All baby losses are tragic, so the title is a little redundant….
Tragic news struck the family this week. On Monday our midwife showed up and could not find a heartbeat for the 28 week-old unborn baby. We rushed to the hospital to get another ultrasound done (there was one done on Dec 12) and there it was confirmed that the baby was not alive. It hadn’t been for a couple weeks. Hannah was admitted to the hospital and they induced her. About 12 hours later she delivered the baby. It was a very similar occurrence to what happened to us 7 years ago.
Tragic as it was, we tried to take the opportunity to have lunch together with the little girls and attempt to explain to them what happened. They got to hold the baby and ask any questions that they wanted.
Difficult times bring us together….
Or tear us apart. But they don’t let things stay the same. As a family we have been trying to grieve individually and collectively. It has been hard, and some seem to be doing better than others. I intended this blog to help others who may go through similar difficulties. So I’ll talk about the things that helped my family get through this first week.
Music helps the soul
First, my wife and I love music, and I often have a theme song for the current time of my life. The wife and two little girls and I went to see Frozen 2 last week. There is a song in there that Anna sings that is how my wife and I feel
The Next Right Thing Lyrics
It always makes us cry. I think the more we cry/grieve now, the better we are to continue with our lives. Keeping it in seems unhealthy although culturally approved.
Dying isn’t free
When we lived in Utah, the funeral homes there don’t charge for the services provided with a stillborn child. We don’t live in Utah any more, and every place charges to release the baby to them and then have it cremated or otherwise… Prices range from $400-$800 and then up from there if you want casket, funeral home, or other services.
There may be a free way to do it here, but I didn’t have the presence of mind to do much more than call 5 different local funeral homes/crematoriums. For any in the area, the most considerate and cheapest (at $400) place for us was Diablo Valley Cremation
Neighborhood Friends
With not any family local we depended a lot on our church community and friends to help us out. When the news first came that the baby had passed and Hannah would be induced on Monday night We reached out to 3 different friends to watch our 5 kids and dog. They were great! The 2 and 4 year old had never spent a night away from us. But liked it so much they didn’t want to leave.
Other friends are amazing and took charge of everything! They cleaned our home on Wednesday, and planned to bring us meals for 2 whole weeks! We’re not ones to ask for help much so those who took over were even more appreciated, because we didn’t have an opportunity to say yes or no to help
No Flow Tea
Another unfortunate occurrence of having a stillborn is that milk supply still comes in. 7 years ago it was a shock and surprise to us. We were slightly more prepared this time. However, a fantastic person made a tea that helps. The reviews rave about it. And Hannah does too. It reduces milk production the same day it’s taken.
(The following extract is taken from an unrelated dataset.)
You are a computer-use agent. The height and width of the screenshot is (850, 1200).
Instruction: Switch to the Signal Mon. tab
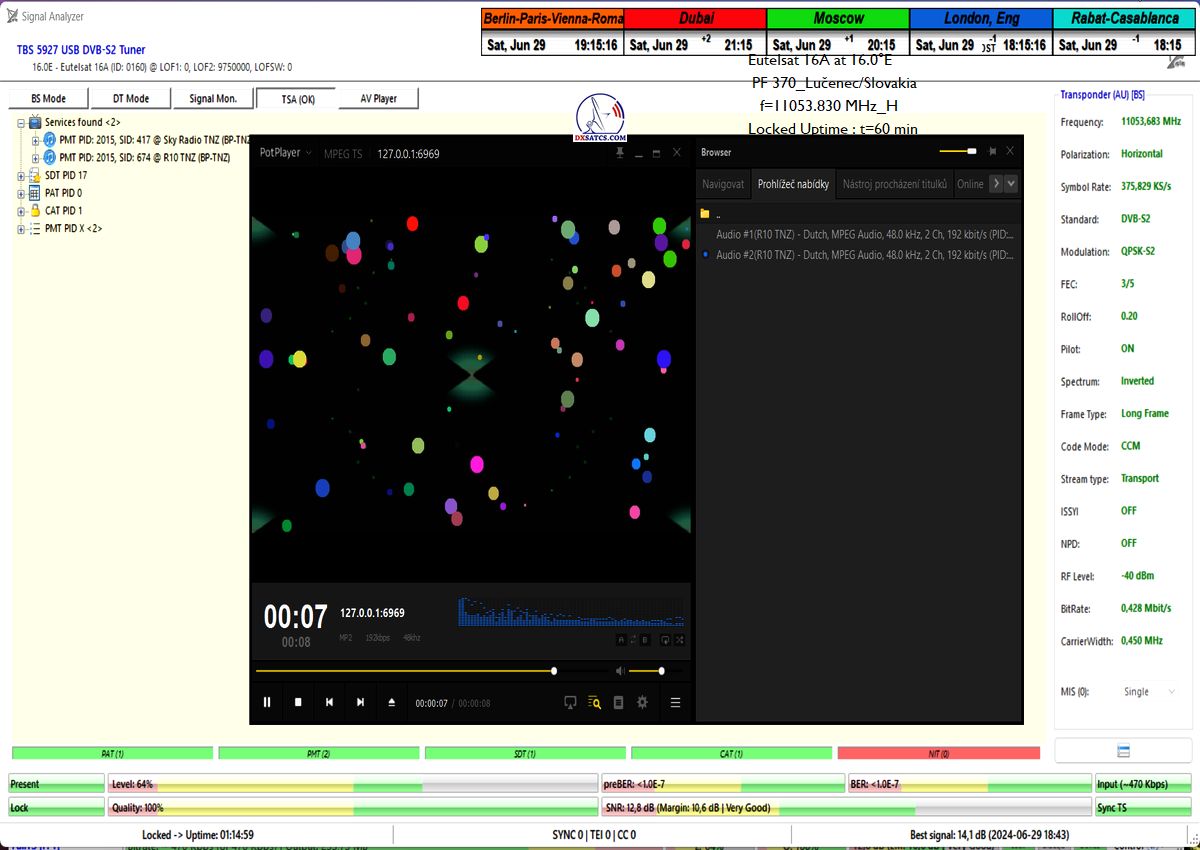coord(213,99)
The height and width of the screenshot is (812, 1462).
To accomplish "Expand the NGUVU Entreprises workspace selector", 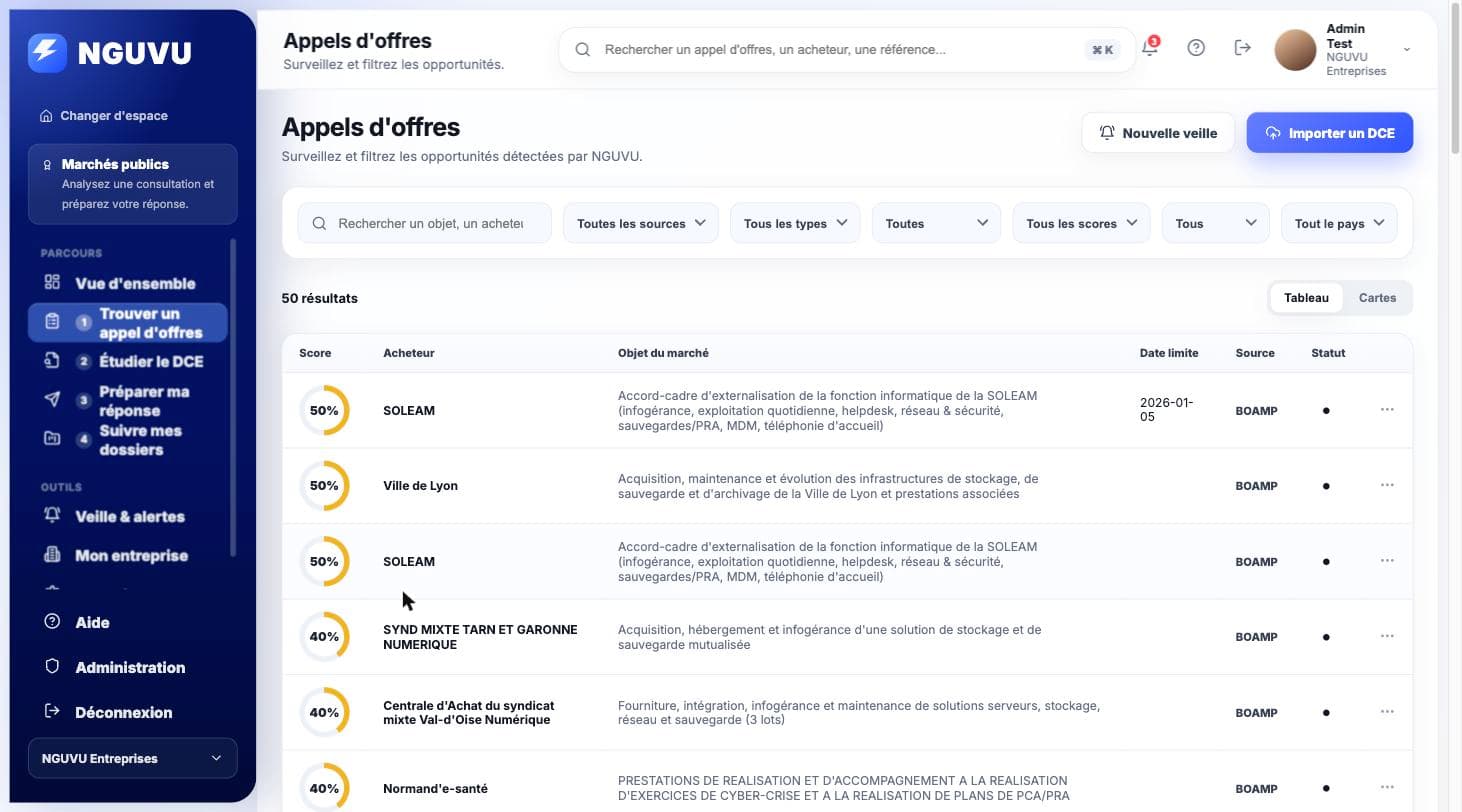I will pos(132,758).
There is still milk, but it is much less, and much less painful (so I hear). Here is an image and a link to them. Thank you Pink Stork!
Sweet Kids
The main difference between now and 7 years ago is that there are 5 living kids in the home. They help us stay not too sad, and bring some joy. The 14 year old has drawn some sweet pictures to help us memorialize our baby. Here are some of her pictures
And then Isla and Thea (2 yr old and 4 yr old) have been so sweet. Thea is constantly giving us hugs when we look sad. I told her “dad is going to need more hugs for a while.” And Isla keeps asking to see pictures of the baby (we took a few at the hospital). But more than that, her singing and love for life is so contagious it brings happiness to us all the time. Here is a little performance from her singing one of her favorite songs (she has a lot of favorites).
Helpful things visited
In summary, I’d say when tragedy strikes. Rely on friends, rely on family, and keep living life. I know our baby would want us to be as joyous as we can be. And, use this tragedy to help us pull together. To continue living life! We went to a pet store on saturday to visit the animals. It was great fun.
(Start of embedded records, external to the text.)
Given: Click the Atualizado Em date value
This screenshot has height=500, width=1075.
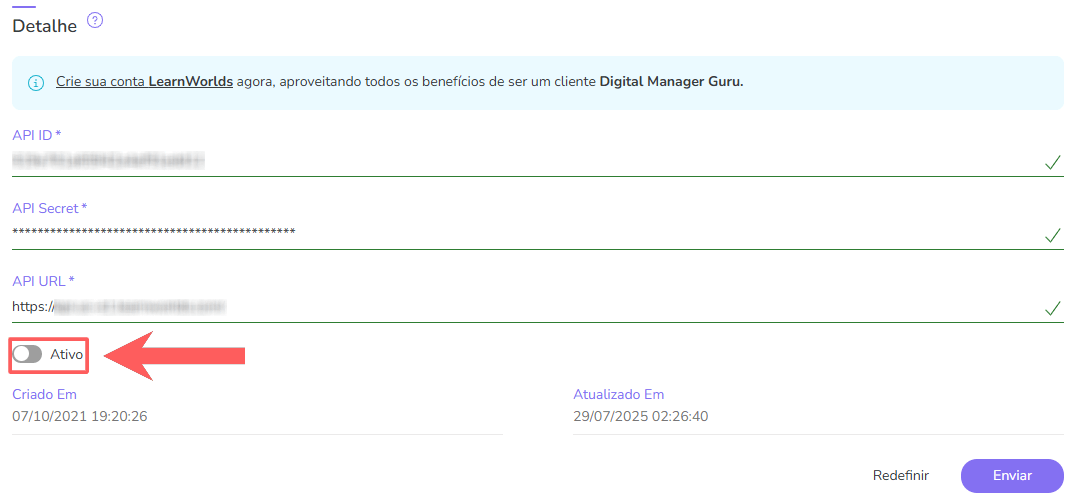Looking at the screenshot, I should pyautogui.click(x=640, y=416).
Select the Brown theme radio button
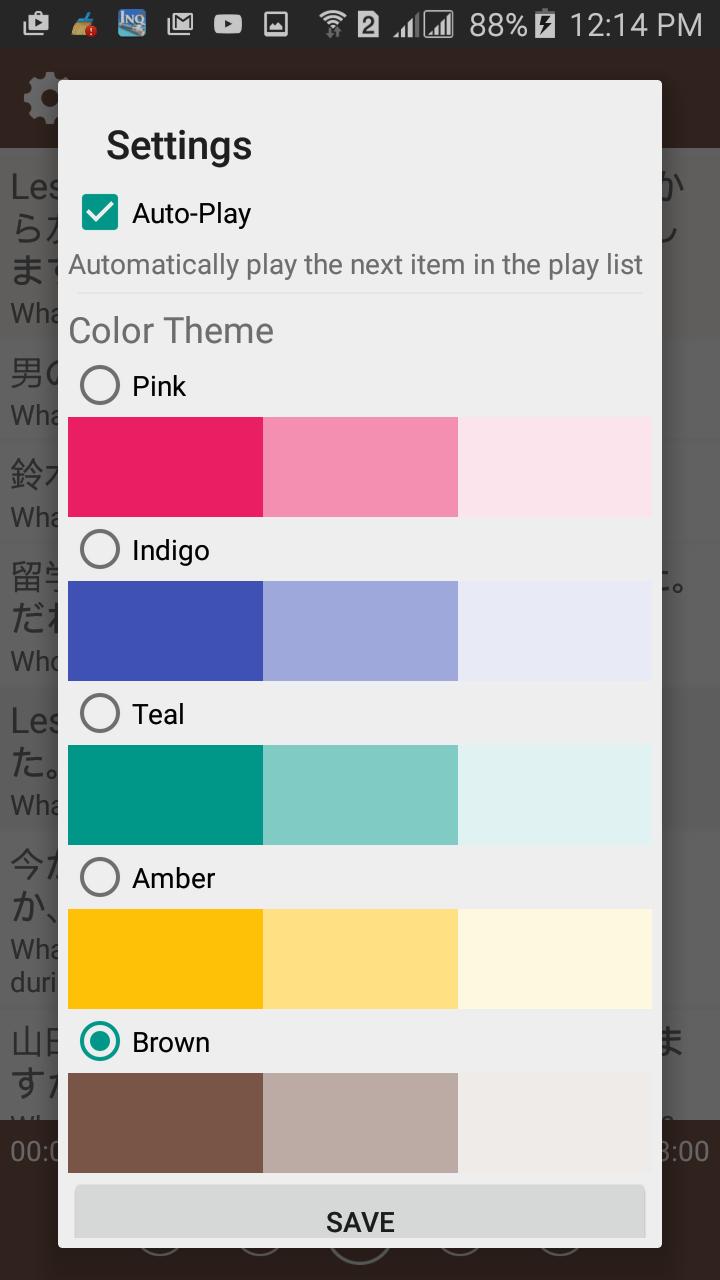Image resolution: width=720 pixels, height=1280 pixels. 100,1041
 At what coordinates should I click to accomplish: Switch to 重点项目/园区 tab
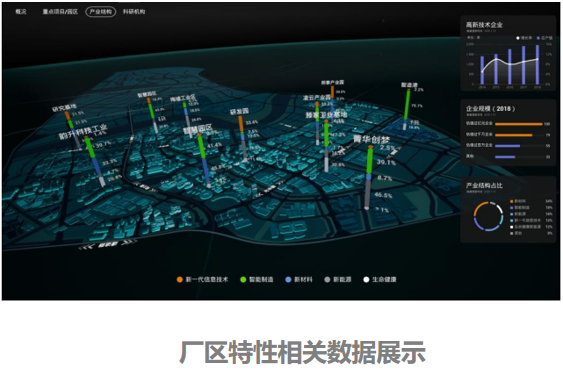tap(60, 12)
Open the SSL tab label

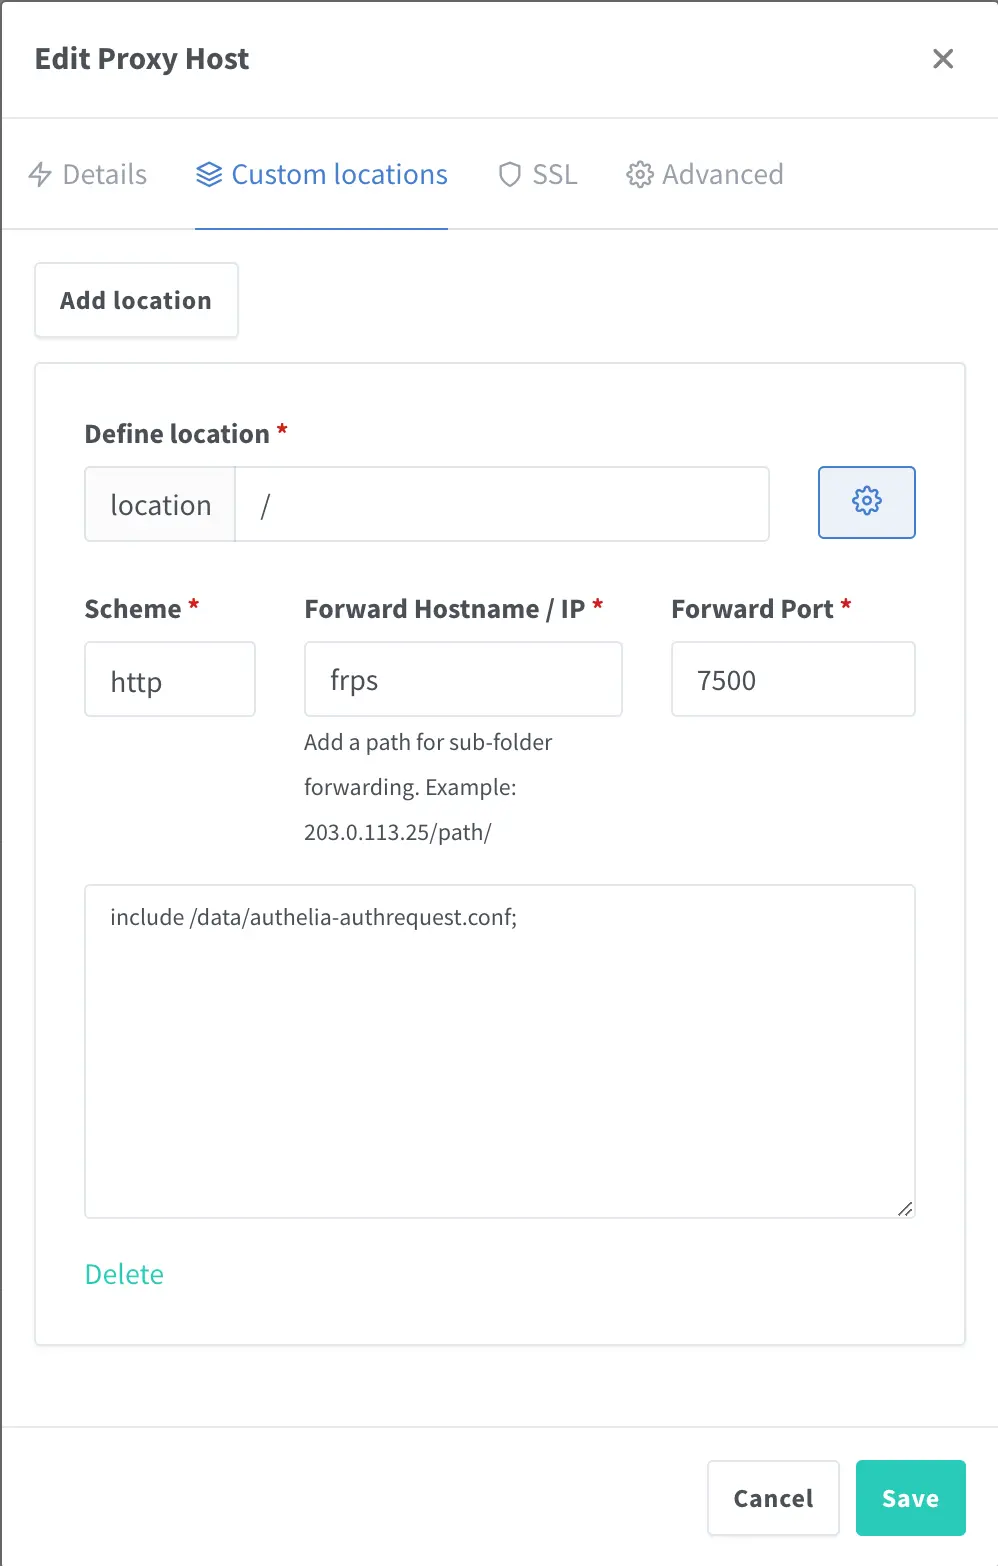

Thank you to all who helped! And I forgot to mention you it’s not that I didn’t appreciate your work, it’s that my brain still isn’t where it used to be. Thank you!
I am so sorry for the loss of your angel.
So sorry you went through this again. Love to you all!!
Sending love and prayers to your family. We are deeply sorry for the loss of your baby.
Thank you for all of that. We pray for your family. Priesthood blessings help. Stay strong.
I enjoyed reading about your family’s experience that you’ve been through. I am so sorry for the loss of your baby. I was the youngest of 4 and my mother lost my baby brother when I was 8 years old. I have never forgotten him and how I felt when he didn’t come home with her. I was actually just talking about him a couple of days ago. Again god bless your family during this time.